Trecho da página:
——————————
Um caso de amor com o infinito

por Ana Luiza Mahlmeister
11/10/2011 - Na trama de "Fim de Caso" de Graham Greene, amante busca respostas pelo brusco rompimento de um relacionamento e acaba chegando a revelações surpreendentes que abalam suas certezas

O enredo de "Fim de Caso", de Graham Greene, é ambientado na Inglaterra em 1939, durante a guerra. Sarah Miles vive um casamento morno, praticamente estéril, e durante uma festa em sua casa, organizada pelo marido Henry, conhece seu vizinho Maurice Bendrix, um filósofo romancista, por quem se apaixona ardentemente. O caso de amor, apesar de proibido, é extremamente libertador para Sarah. O relacionamento se intensifica, mas de repente Sarah rompe a relação, sem explicações. Alguns anos depois, Bendrix a reencontra, ainda apaixonado, iniciando um sentimento de amor e ódio, aprofundado pelo ciúme, a ponto de colocar um detetive para segui-la. Sua obsessão passa a ser desvendar o mistério da separação e o que de fato sentiam um pelo outro.
——————————
Dados registrados:
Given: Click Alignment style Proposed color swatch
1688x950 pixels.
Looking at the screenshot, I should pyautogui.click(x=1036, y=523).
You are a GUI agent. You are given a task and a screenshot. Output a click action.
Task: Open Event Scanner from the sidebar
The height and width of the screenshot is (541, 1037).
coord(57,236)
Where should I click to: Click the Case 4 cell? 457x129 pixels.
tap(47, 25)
——————————
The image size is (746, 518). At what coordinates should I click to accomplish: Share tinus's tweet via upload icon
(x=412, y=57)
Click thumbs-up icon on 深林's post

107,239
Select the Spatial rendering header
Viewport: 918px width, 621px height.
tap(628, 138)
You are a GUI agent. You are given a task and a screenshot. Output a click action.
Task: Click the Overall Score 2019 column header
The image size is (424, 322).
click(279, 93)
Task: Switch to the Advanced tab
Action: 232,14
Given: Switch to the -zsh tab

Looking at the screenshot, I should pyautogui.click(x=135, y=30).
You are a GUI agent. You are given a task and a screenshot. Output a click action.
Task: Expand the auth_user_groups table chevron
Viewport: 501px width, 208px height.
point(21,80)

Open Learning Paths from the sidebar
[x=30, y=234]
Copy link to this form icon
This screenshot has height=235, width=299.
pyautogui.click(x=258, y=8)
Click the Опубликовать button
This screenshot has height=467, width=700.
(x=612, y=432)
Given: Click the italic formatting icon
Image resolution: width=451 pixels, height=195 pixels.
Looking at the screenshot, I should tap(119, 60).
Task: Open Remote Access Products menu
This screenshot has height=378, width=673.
——————————
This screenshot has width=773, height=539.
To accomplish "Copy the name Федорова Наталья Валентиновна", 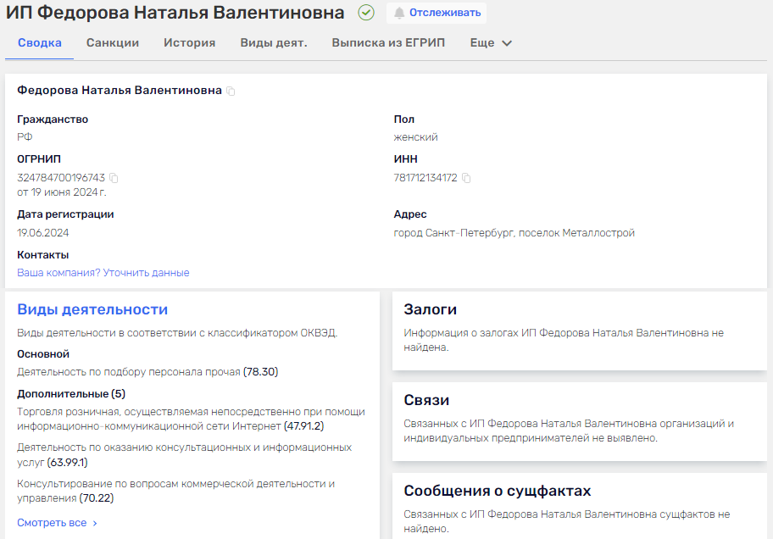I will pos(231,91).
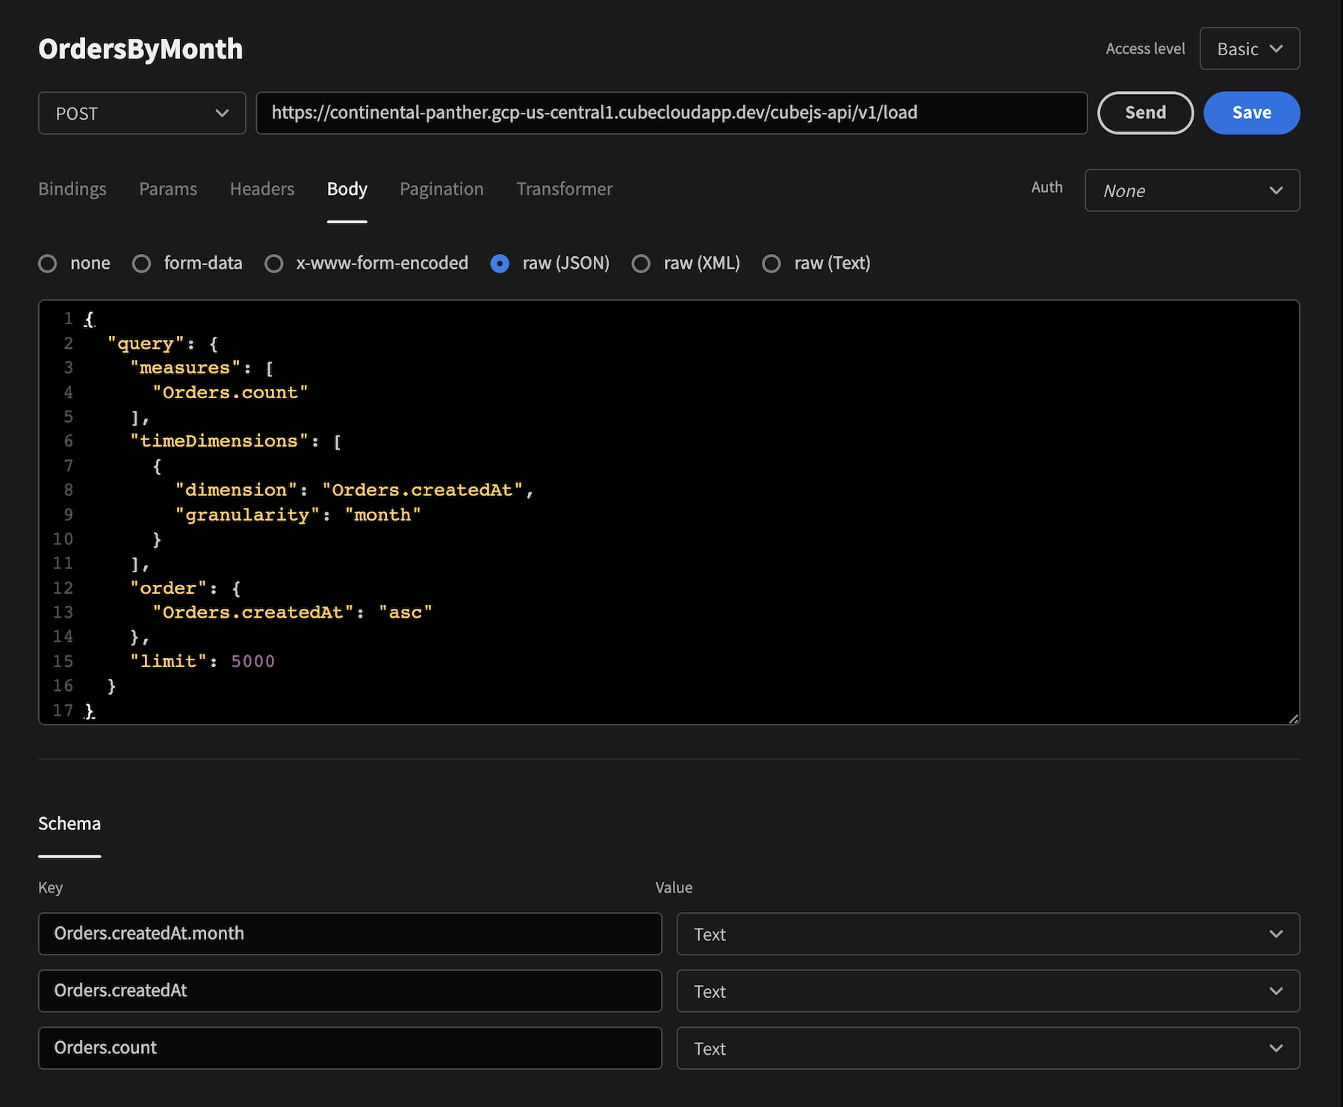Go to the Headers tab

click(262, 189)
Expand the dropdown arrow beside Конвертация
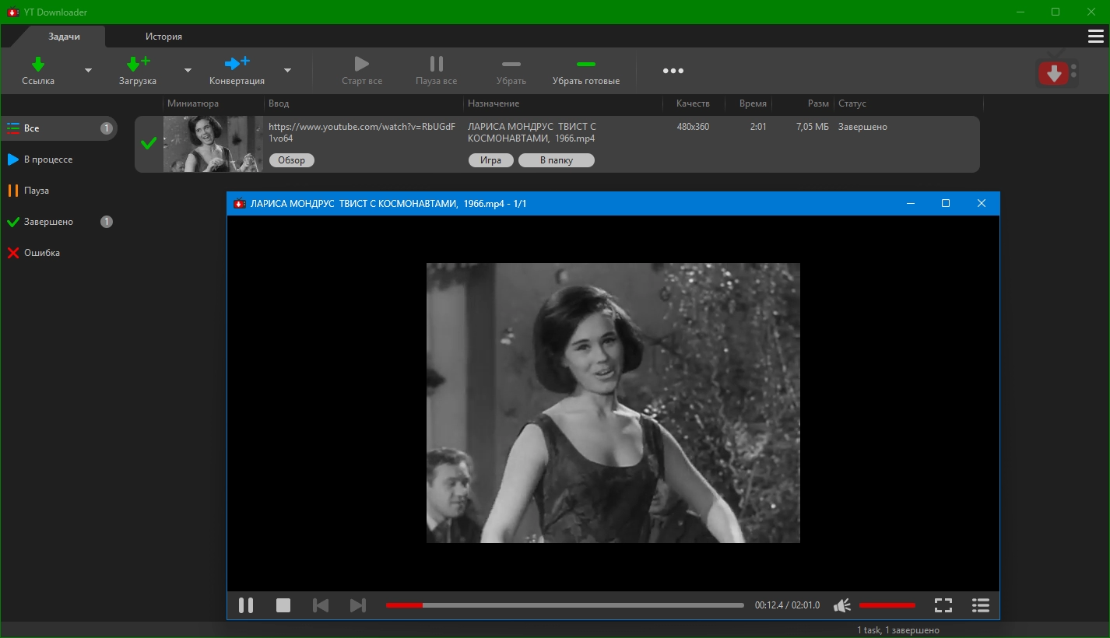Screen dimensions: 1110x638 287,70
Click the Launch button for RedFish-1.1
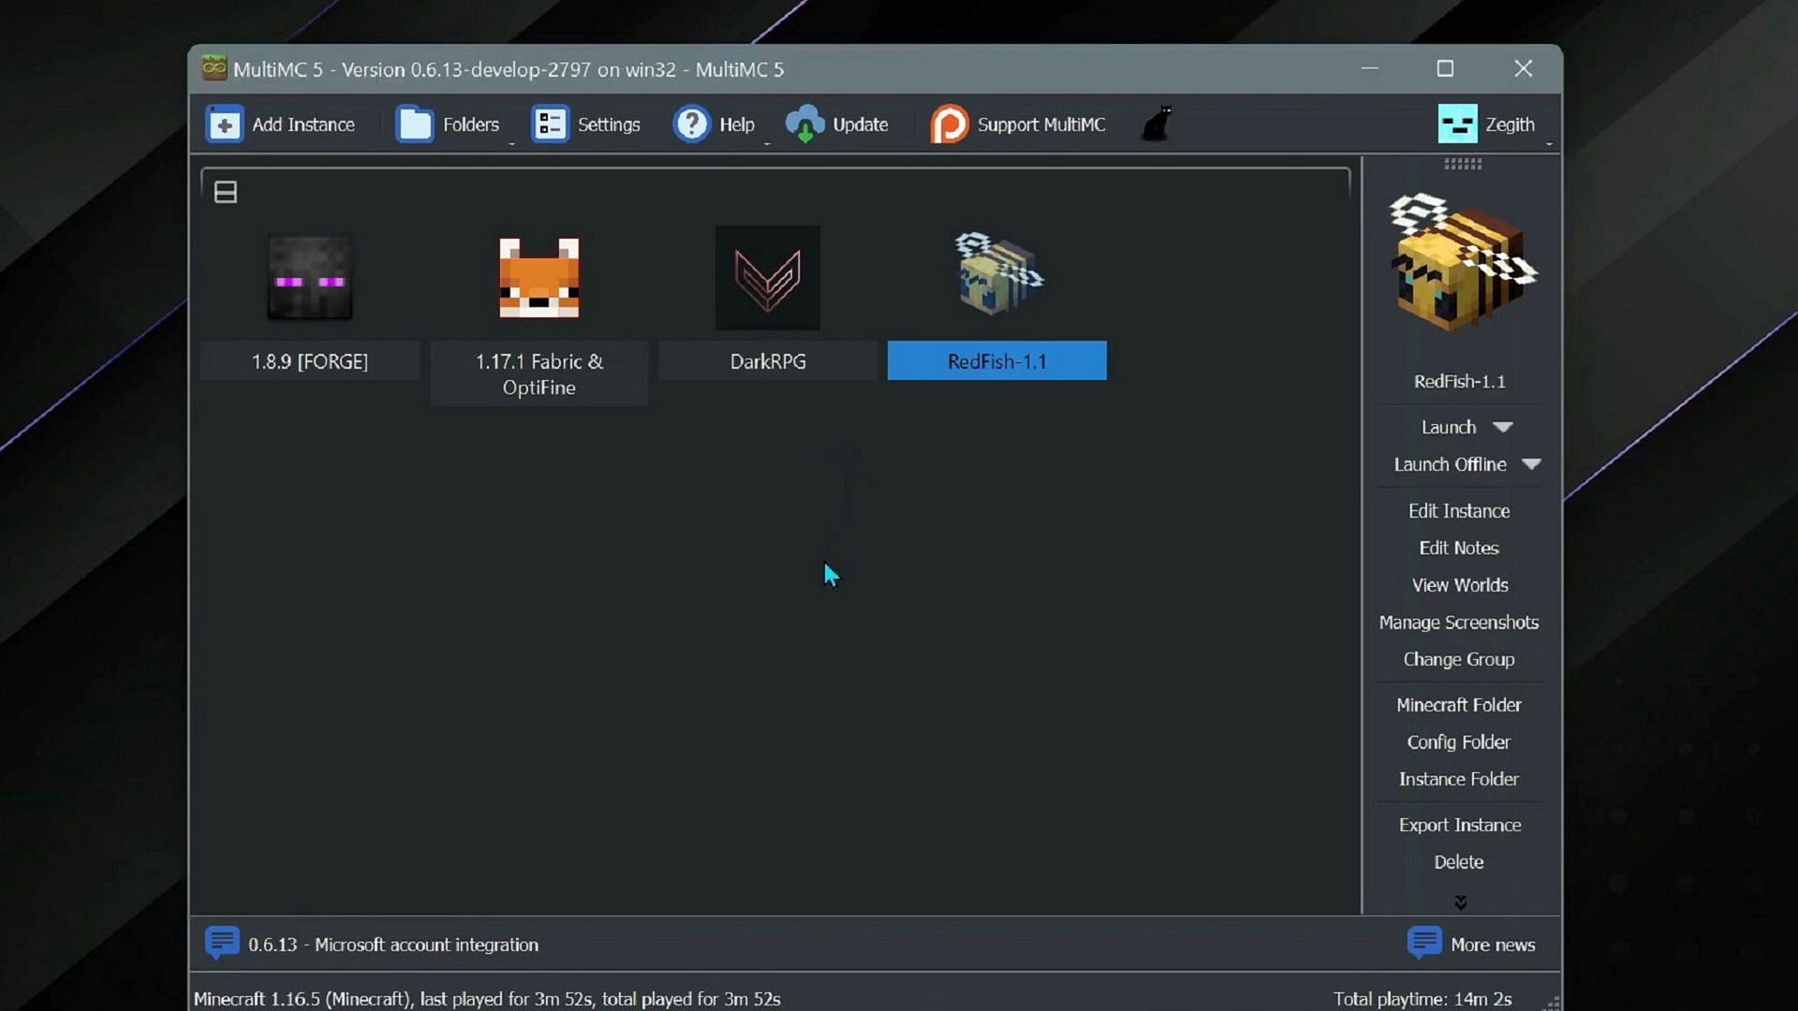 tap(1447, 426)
——————————
Problema proposto 1:
Como fica o trecho do texto sobre "Fim de Caso" que vai de "O enredo de" até "um pelo outro." se você substituir "Inglaterra" por "Irlanda"?
Problema proposto 2:
Responda com base no texto sobre "Fim de Caso":
(a) Quem assina o texto?
(b) Em que ano se passa o enredo do romance?
(c) Quem organiza a festa em que Sarah conhece o vizinho?
Problema proposto 3:
Quais são todas as pessoas citadas pelo nome no texto sobre "Fim de Caso"?
Os dados não têm relação alguma com o texto sobre "Fim de Caso".

Resposta correta 1:
O enredo de "Fim de Caso", de Graham Greene, é ambientado na Irlanda em 1939, durante a guerra. Sarah Miles vive um casamento morno, praticamente estéril, e durante uma festa em sua casa, organizada pelo marido Henry, conhece seu vizinho Maurice Bendrix, um filósofo romancista, por quem se apaixona ardentemente. O caso de amor, apesar de proibido, é extremamente libertador para Sarah. O relacionamento se intensifica, mas de repente Sarah rompe a relação, sem explicações. Alguns anos depois, Bendrix a reencontra, ainda apaixonado, iniciando um sentimento de amor e ódio, aprofundado pelo ciúme, a ponto de colocar um detetive para segui-la. Sua obsessão passa a ser desvendar o mistério da separação e o que de fato sentiam um pelo outro.

Resposta correta 2:
(a) Ana Luiza Mahlmeister.
(b) Em 1939.
(c) Henry, o marido de Sarah.

Resposta correta 3:
Ana Luiza Mahlmeister, Graham Greene, Sarah Miles, Henry e Maurice Bendrix.